Flüchtlinge kommen auf der griechischen Insel Lesbos an, nachdem sie die Ägäis durchquert haben. (Bild vom 3. Oktober) © Matej Divizna/Getty Images

Die EU-Kommission hat mit der Türkei laut einem Bericht einen Aktionsplan erarbeitet, der den Zulauf von Flüchtlingen nach Europa eindämmen soll. Demnach verpflichtet sich die türkische Regierung, die Grenze zu Griechenland besser zu sichern, wie die Frankfurter Allgemeine Sonntagszeitung (FAS) unter Berufung auf Quellen in der EU-Kommission und in der Bundesregierung berichtet. Es sei geplant, dass die türkische und die griechische Küstenwache gemeinsam in der östlichen Ägäis patrouillieren. Die EU-Grenzschutzagentur Frontex werde die Einsätze koordinieren. Wie es weiter heißt, sollen die Patrouillen gegen Schleuser vorgehen und alle Flüchtlinge in die Türkei zurückführen.

Von den etwa 350.000 Flüchtlingen, die in diesem Jahr die Ägäis durchquerten, wurden nur etwa 50.000 von der türkischen Küstenwache aufgegriffen. Einerseits war die Türkei, die bisher etwa zwei Millionen Flüchtlinge aus Syrien aufgenommen hat, nicht bereit, mehr Menschen aufzuhalten. Andererseits ist die Lage in der östlichen Ägäis äußerst komplex, weil die Seegrenze zwischen der Türkei und Griechenland umstritten ist. Um politische Konfrontation zu vermeiden, sollen deshalb griechische und türkische Schiffe gemeinsam die Gewässer auf einer Strecke von mehr als hundert Kilometern überwachen. Alle geretteten Flüchtlinge sollten zunächst in die Türkei gebracht werden. 

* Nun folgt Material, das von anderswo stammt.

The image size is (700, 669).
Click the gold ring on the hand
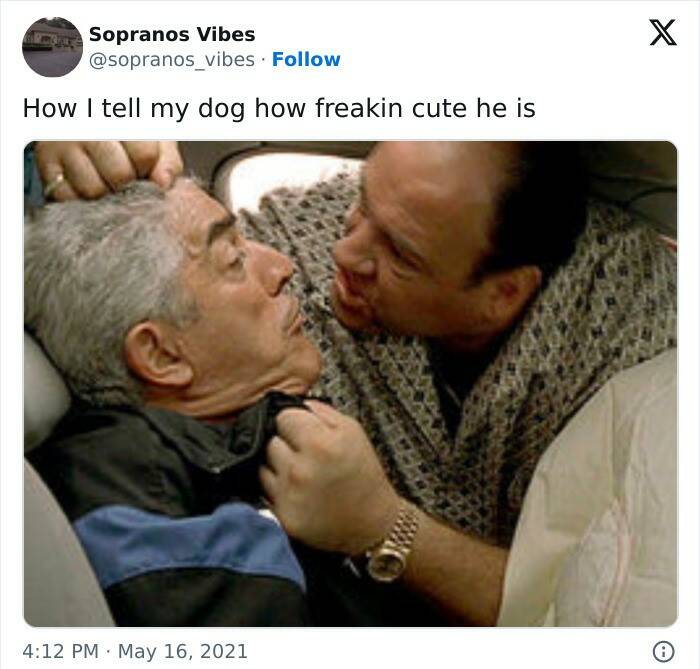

In der Türkei sollen zudem sechs neue Flüchtlingslager für bis zu zwei Millionen Menschen entstehen, die von der EU mitfinanziert werden. Mindestens 250 Millionen Euro zusätzlich solle das Flüchtlingshilfswerk der Vereinten Nationen von der EU erhalten, heißt es. Die EU-Kommission erwartet von der Türkei, dass sie auch die Integration von Flüchtlingen verbessert, wozu insbesondere die Öffnung des Arbeitsmarktes gehört. 

Die EU-Staaten sollen sich zudem verpflichten, einen Teil der Flüchtlinge – bis zu 500.000 Menschen – aufzunehmen. Diese könnten dann ohne Schleuser und den gefährlichen Weg über das Mittelmeer nach Europa umgesiedelt werden, so die FAS.

Diesen Plan haben in der vergangenen Woche die EU-Kommission und Vertreter der türkischen Regierung ausgehandelt. Kommissionspräsident Jean-Claude Juncker stimmte sich laut FAS eng mit Bundeskanzlerin Angela Merkel und dem französischen Präsidenten François Hollande ab. Der Vorstoß bildet demzufolge die Grundlage der Gespräche von EU-Spitzenvertretern mit dem türkischen Präsidenten Recep Tayyip Erdoğan am Montag in Brüssel.

Wenn sich beide Seiten darauf politisch verpflichten – was in Brüssel erwartet wird –, soll der Plan bis zum nächsten EU-Gipfeltreffen Mitte Oktober konkretisiert und dann schnellstmöglich umgesetzt werden. Hauptziel der EU-Kommission ist es, die chaotische Lage auf den griechischen Inseln und auf der Balkanroute bis zum Frühjahr wieder unter Kontrolle zu bringen. Es handelt sich um die wichtigste Fluchtroute nach Deutschland. Allein im September wählten Zehntausende diesen Weg, vorwiegend Syrer, außerdem Afghanen und Pakistaner.